An Opportunity for Greatness…The Patient Experience in the Digital Age
By Denise M Sorrentino, Physician and COO, Iowa Heart Center/MercyOne
Patient experience in a post-pandemic world is a daunting challenge, especially when healthcare systems and providers are dealing with provider shortages and a consumer-driven market. Operating in this environment requires patient experience to go beyond patient satisfaction scores. It requires intentionally attending to the full circle of needs of the patient and their family to provide clear, complete “patient-centered care.”
The shift to a consumer-driven market
For many years, healthcare followed a paternalistic model, where patients were raised to do what their physician told them to do —no explanation needed. I’m happy to say this care model is defunct and long gone. And this shift alone has elevated the patient’s experience.
However, the work is not done. Today, the patient has more access than ever to countless internet-based sources for medical data, diagnostics, prescription medication and more; giving them more decision-making power than they’ve ever had. With more decision-making power comes the choice to say no. We live in a culture driven by google reviews and ratings to choose restaurants, vacations and providers. Data shows patients are much more likely to choose a provider and hospital based on positive patient experience and word-of-mouth rather than marketing alone.

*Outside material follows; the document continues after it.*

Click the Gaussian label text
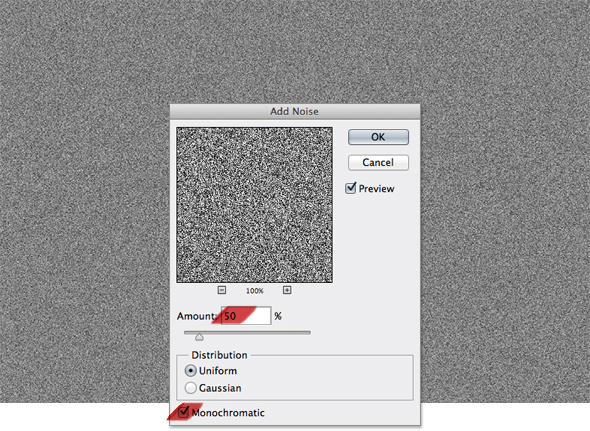coord(220,388)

So, providers and health systems need to continue to focus on the primary elements of excellent patient experience: The seamless integration of appropriate access, consultation and individualized follow-up for each and every patient and their family or advocate.
Patients are not looking for yet another pill, lab test or x-ray. They and their family seek comprehensive, high-rated healthcare with education, ease and great outcomes.
Elements of the elevated patient experience
Patients, their families and advocates seek and deserve an elevated experience for their medical diagnosis, treatment and care. Excellence in patient experience must also be holistic and requires the entire healthcare system to focus on the following:
- Ease of access
- Positive culture with a shared mission at all levels
- Communication via digital, audio and video
- Curated patient education resources
These elements of focus can be broken down into tangible tactics to help improve the patient’s experience – starting with education all the way to access to care.
Patient education
Patients often go to the internet as their first information source. So accessible and updated online resources are essential to patient education. This can include assets such as blogs, health risk assessments and treatment guides. Also important is having updated listings of providers and department offerings to help lead to informed decision-making. Not only do these educational assets help empower patients to take the next step of meeting with a provider, but an empowered patient is a happy patient.
Patient-focused scheduling and follow-up
Online scheduling is a must. The ease of booking an appointment online is highly valued by consumers, and easy scheduling starts them off on the right foot. If a phone call is necessary, phone services should be optimized to have wait times no longer than 90 seconds and a method for patients to leave call back numbers so they’re not left waiting on hold or wondering what to do next.
The portal should offer Q and A for patients and information, including pre- and post-procedure education. As physicians are overloaded with intense demands of electronic health record (EHR) data and “inbox” communication, I believe we should use the help of AI to generate more complete and educational responses for patients looking for more information.
Institutional empathy
From the parking valet attendant, front desk staff, and lab technician, we must focus on reward and train empathy. Health care delivery is challenging and demanding, and often employees at all levels, including physicians, become depleted. That one more visit over lunch (who gets lunch?) or end-of-day late patient does not always receive the mandatory, necessary empathy he or she deserves.
Access to care
Telehealth availability– Yes, yes and yes. We must continue to meet patients where they live. A follow-up visit from the warmth of their home kitchen, their desk at work or the minivan awaiting child carpool—it’s always a yes.
Utilizing technology is essential—yes to patient/customer service chatbots and yes to virtual care centers where a nurse/advanced practice provider or physician is always available to address immediate issues and concerns with empathy.
Hospital at home—another yes! When appropriate, we need to focus providers and healthcare systems to treat patients at the location where they are happiest and most comfortable. It’s amazing how much can be done with video monitors, IVs, oxygen tubing and around-the-clock physicians and nurses to provide virtual care for patients treated at home. These models exist but are not nearly as widespread as needed.
Sure, on the surface, these tactics aren’t groundbreaking by any means. However, when a health system fully integrates them into a patient’s care journey, their positive experience skyrockets. And the time to do this is now.
Patients are not looking for yet another pill, lab test or x-ray. They and their family seek comprehensive, high-rated healthcare with education, ease and great outcomes. They’re seeking the total package of excellent patient experience from their first touch and extending throughout their lifetime of healthcare needs and loyalties. Patient-centered care—the holy grail of health care.